Después vino la creación de la Asociación de Transeúntes, Mendigos y Gente Sin Techo (Tramensin), que tuvo repercusión nacional, por ser la primera y única entidad de estas características en su tiempo. El ambiente de aquel centro de menesterosos molestó al vecindario que, con poca comprensión y menos misericordia, los expulsó de allí. Lo que le llevó a crear otro local en la vecindad del antiguo regimiento Tetuán 14 donde surgió la Obra Social de Integración al Marginado (OSIM). Su carisma y su voluntad lograron la colaboración de mucha gente, empezando por sus hermanas, en particular Mari Ángeles, instituciones y empresas y el comedor inicial para quienes estaban privados hasta de ese derecho básico en la sociedad, pronto pasó de los 25 comensales diarios a cerca de 200. OSIM creció surgiendo en su seno la Granja Sunamita, de acogida para los sin techo, el Centro Viu-sen-sal para recuperación de drogodependientes y la Alquería, residencia para enfermos de Sida.

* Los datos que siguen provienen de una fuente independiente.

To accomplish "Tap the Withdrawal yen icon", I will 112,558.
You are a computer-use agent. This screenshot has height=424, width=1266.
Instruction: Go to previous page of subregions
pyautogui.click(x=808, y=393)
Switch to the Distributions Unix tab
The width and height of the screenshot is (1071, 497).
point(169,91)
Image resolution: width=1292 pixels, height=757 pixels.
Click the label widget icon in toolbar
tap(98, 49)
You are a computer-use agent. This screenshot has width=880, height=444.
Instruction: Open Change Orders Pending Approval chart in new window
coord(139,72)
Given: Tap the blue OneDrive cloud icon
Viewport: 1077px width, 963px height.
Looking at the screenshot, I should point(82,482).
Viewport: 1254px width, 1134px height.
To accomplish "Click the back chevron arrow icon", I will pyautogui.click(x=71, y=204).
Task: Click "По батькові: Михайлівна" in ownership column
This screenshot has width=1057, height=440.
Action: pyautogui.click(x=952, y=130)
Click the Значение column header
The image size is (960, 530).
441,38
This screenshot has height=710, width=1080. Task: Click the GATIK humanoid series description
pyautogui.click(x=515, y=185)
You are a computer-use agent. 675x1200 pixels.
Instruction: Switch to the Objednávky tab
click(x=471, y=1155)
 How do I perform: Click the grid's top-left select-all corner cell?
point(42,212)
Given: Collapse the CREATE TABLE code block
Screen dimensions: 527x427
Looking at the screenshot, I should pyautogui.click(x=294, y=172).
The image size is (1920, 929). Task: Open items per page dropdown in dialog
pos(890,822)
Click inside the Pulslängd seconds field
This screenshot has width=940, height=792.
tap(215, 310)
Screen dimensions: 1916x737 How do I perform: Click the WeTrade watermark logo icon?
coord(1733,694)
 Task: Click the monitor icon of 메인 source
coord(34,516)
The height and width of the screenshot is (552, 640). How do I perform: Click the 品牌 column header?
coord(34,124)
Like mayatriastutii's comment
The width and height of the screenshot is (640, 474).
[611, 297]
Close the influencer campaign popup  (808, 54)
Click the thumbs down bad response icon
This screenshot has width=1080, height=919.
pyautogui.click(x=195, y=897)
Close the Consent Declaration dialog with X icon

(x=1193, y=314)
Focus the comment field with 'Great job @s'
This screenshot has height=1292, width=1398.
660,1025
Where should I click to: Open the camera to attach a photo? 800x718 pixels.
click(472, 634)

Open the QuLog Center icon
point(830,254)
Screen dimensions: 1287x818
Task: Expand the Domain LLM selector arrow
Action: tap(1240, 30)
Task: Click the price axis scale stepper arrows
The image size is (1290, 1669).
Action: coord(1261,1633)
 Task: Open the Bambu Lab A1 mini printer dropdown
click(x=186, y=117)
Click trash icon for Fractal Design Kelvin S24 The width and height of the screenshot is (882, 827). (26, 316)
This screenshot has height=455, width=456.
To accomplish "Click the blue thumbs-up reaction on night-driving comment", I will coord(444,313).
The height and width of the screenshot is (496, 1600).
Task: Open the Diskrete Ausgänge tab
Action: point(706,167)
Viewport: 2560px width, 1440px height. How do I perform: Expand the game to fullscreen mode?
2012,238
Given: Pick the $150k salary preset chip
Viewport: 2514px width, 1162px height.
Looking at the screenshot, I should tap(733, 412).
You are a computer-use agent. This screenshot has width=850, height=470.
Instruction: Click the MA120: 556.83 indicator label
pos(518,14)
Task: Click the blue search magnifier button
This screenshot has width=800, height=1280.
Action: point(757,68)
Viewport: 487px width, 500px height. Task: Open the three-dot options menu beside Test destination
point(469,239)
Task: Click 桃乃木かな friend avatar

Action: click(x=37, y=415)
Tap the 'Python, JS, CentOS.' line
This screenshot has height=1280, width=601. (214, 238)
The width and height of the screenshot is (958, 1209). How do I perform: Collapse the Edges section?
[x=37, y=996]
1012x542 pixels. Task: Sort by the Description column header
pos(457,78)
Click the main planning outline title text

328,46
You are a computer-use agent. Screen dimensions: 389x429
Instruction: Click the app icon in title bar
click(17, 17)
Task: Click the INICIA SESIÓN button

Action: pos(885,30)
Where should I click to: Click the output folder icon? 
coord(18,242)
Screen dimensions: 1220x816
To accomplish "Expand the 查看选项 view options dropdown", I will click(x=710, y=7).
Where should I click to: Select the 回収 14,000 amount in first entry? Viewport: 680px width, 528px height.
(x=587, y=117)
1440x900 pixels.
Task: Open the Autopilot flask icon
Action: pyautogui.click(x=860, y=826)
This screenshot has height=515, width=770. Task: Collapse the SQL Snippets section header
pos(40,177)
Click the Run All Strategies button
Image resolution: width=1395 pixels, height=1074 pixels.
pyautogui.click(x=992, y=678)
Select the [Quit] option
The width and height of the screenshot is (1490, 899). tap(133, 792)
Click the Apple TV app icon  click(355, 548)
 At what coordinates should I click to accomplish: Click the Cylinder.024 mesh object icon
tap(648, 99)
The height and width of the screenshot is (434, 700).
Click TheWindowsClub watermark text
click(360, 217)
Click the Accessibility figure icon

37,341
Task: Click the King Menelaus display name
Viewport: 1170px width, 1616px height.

Pero no creamos que su labor fue fácil. Su almacén de víveres fue robado muchas veces y él fue agredido y violentado por drogadictos para obtener dinero para su carestía de droga, que nunca pudieron lograr porque no tenía un duro en el bolsillo. La comprensión y el perdón, exentos de rencor, estaban siempre en su boca y en su corazón. Recuerdo que al principio del comedor fui a ayudar, motivado por el afán social y evangélico de mi amigo el sacerdote, pero la situación pudo conmigo, fui cobarde y renuncié. Fue él quien me señaló que mi carisma era otro, el de la enseñanza y la cultura en pro de mi ciudad, con una comprensión infinita. Siempre le decía que era el padre Damián de Castelló. Y él con rostro sonrojado me respondía: «Me quieres demasiado».

Sirva un ejemplo de hasta qué punto la labor de este hombre rozaba la santidad. Un día me contó que en la Granja Sunamita surgió un conflicto, con extrema violencia y heridas, entre una pareja de españoles y unos africanos. Cito sus palabras textuales: «Se rompieron los rostros, pero más rotos quedaron aún sus corazones. Se cruzaron iracundas amenazas de muerte. A pesar de mis esfuerzos, no pude abrir ninguna rendija a la reconciliación ni en unos ni en otros. No podía sino rezar por ellos, centrando mi plegaria, en suplicar a Dios la paz y la reconciliación. Lo emocionante fue encontrarme al día siguiente a la salida de la eucaristía al grupo de contendientes pidiéndose perdón y mostrando su pesar por lo acontecido».

Su labor no pasó desapercibida. Comenzó a recibir galardones institucionales, como el de hijo adoptivo de Castelló, el premio de la Paz de la ciudad, la medalla de la provincia y la alta distinción de la Generalitat. Jamás los acepto con vanidad sino como una forma de dar a conocer su labor y tratar de despertar las conciencias de la gente en pro de la caridad que, como bien me dijo el cardenal Tarancón, es la ley capital de la iglesia. La vida del padre Ricardo García es una de las mejores novelas de Dios, a la que anteayer puso punto final.